## REQUIRED ACTION:
The answer must consist of each line below that contains the word "will", copied in full.

Source records
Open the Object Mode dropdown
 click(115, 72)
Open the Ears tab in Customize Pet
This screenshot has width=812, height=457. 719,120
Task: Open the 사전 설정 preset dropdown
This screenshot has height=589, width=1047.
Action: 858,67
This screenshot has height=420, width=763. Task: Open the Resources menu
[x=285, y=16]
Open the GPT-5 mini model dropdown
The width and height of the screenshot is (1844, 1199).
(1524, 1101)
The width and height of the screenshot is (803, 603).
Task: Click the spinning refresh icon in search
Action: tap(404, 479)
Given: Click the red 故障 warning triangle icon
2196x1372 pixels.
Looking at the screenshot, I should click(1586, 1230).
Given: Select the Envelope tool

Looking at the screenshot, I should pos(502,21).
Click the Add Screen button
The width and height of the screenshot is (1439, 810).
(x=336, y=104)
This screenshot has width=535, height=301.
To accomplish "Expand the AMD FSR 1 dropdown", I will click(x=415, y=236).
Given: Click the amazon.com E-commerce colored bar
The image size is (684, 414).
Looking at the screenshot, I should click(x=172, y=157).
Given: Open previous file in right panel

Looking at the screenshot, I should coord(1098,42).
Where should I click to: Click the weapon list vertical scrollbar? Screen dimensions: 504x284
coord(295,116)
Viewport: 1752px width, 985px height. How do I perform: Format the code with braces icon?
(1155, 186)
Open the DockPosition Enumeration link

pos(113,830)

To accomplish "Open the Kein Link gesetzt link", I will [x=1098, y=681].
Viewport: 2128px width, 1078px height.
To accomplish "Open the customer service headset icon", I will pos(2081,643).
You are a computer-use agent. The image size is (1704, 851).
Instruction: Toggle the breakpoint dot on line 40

## ANSWER TO THIS TASK:
To accomplish "Expand the AMD FSR 1 dropdown", I will click(x=415, y=236).
To accomplish "Open the Kein Link gesetzt link", I will [x=1098, y=681].
To accomplish "Open the customer service headset icon", I will pos(2081,643).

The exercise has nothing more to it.